Your Ultimate Tree Lights Buying Guide

Your Ultimate Tree Lights Buying Guide

The ultimate neighbourhood flex- called having tree lights in simpler terms- can set your house apart from the block. Tree lights are a key element in western cultures as the presence of these light indicate a festive occasion. But the deluge of options and requirements can often make it confusing for people to get tree lights. This article breaks down the various element of getting tree lights. 

What are tree lights?

If you do not know what tree lights are then, WHERE ON EARTH WERE YOU THESE PAST 100 YEARS? Literally, tree lights are so common even a new born mosquito would recognize them. 

All jokes aside, a formal description would be a string of miniature inter connected lights. Electronic tree lights first boomed in popularity in the early 20th century as people decorated Christmas trees with lights. This culture of decorating Christmas trees actually dates back further than the 20th century as these cultures were borrowed from old pagan rituals. So, in a way the modern Christmas lights are a modernization of old rituals. 

After booming in popularity through Christmas trees, these lights became a staple in the US by 1950s. It became pretty much customary to decorate streets and buildings with lights in happy occasions. This culture later bled into other countries as well.  

Types of tree lights

Tree lights nowadays have many different variations. Most of the variation revolves around the light itself. The type of light, technology, shapes sizes etc. are the key differentiators. 

The first form of the tree light are the traditional incandescent lights. These are basically the old school filament lights that are just miniaturised. Incandescent lights glow by heating up a filament core situated within the bulb. These types of lights are cheaper because of how old this technology is. However, incandescent lights are extremely inefficient as these lights waste a lot of energy as heat. Also, incandescent lights wear out quickly because of the heat they generate. 

Another type of lights are the LED lights. These lights glow by passing electricity through a diode. LED lights are more expensive upfront but manage to make up for this extra cost as these lights are highly efficient and require little electricity per light. LED lights have a longer life span too, further incentivising this kind of light, especially in the long run. 

Other than these two different types of technology, the rest of the variations come down to size and colours. You can get micro-LEDs which are an even smaller version than the already small LED tree light. You can choose to get clear coloured lights or coloured lights. You can even choose to get multi-coloured ones to spice up the environment.  


Getting tree lights- as with anything in this world- has some requirements. The main requirement that needs discussing is obviously electricity. To power the lights would can either choose to connect to the mains or you can use a battery. When selecting the power source, keep into consideration the number of lights and the type of light as these will dictate your options for power source. Incandescent bulbs consume more energy than LEDs and can need a direct connection to mains. 

If you are planning to decorate outdoors- decorating the outside of your house or getting lights on the trees and bushes outside- you will want to make sure the connection to the mains is done properly. A good installer will take great care when installing the wiring. Still, you should check as faulty jerry-rigged work with wires connecting to mains can cause devastating aftermaths. If the wire shorts/ creates sparks around trees and twigs which are basically massive piles of fuel, a deadly fire can spawn. 
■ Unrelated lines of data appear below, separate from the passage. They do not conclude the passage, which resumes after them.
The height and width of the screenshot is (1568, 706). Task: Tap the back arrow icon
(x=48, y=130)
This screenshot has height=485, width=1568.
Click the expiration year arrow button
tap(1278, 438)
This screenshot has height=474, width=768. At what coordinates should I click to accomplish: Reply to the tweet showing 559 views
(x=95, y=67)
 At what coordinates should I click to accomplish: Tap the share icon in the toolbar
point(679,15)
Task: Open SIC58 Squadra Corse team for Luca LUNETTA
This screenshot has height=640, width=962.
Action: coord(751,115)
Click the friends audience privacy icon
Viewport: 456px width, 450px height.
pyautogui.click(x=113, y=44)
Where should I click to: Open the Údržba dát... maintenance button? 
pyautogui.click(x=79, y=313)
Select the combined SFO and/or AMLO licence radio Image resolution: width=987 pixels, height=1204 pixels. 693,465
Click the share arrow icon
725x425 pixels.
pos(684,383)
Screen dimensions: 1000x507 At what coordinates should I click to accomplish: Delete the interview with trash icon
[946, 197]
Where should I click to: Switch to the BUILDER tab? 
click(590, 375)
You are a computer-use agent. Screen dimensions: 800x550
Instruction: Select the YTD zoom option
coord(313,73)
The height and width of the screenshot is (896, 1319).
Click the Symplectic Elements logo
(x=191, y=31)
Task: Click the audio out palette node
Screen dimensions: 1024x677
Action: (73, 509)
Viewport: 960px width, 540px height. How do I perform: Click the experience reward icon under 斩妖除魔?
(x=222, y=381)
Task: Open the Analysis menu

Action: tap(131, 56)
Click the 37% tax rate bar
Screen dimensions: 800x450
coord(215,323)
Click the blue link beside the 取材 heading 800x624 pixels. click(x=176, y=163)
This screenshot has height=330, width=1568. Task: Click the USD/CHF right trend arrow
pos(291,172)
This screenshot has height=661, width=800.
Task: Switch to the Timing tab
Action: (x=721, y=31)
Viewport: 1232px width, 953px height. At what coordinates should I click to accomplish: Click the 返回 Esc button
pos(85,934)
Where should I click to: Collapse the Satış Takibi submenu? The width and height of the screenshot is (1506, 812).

Lastly, you should ask specifically for ‘parallelly wired lights’ and not ‘series wired lights’. In normal people terms, what these mean is that;

  • in a series-wired light, when one solitary bulb fails, the whole light strip will shut down
  • in a parallelly-wired light, multiple bulbs can fail but the overall light strip will continue functioning. 

Lights wired in series are cheaper but deter from this allurance. When the main objective is fun and festivity, having whole light strips fail will only sour the moment. 


The ultimate deciding factor in any aspect is cost. On average, the owner of an average sized house can be expected to pay up to €390 for decorating the exterior of his house. An estimate range of €240- €540 contains the amount owners usually pay. For higher end lighting owner can pay upwards of €1000. 

If you want to DIY, then an average LED light strip can cost up to €45 per feet. From here you can get as much as you need and ‘daisy chain’ the light strips together. Daisy chaining is the term for interconnecting multiple of the same thing. Newer LED lights have connectors built in which you use to connect strips together and build a longer string. 


Tree lights are a great way to enhance festivity and events. Lighting everything up; making the environment brighter will lift the mood up on occasions and pave the way for better enjoyment. Tree lights and other forms of lighting are now customs in many societies and cultures.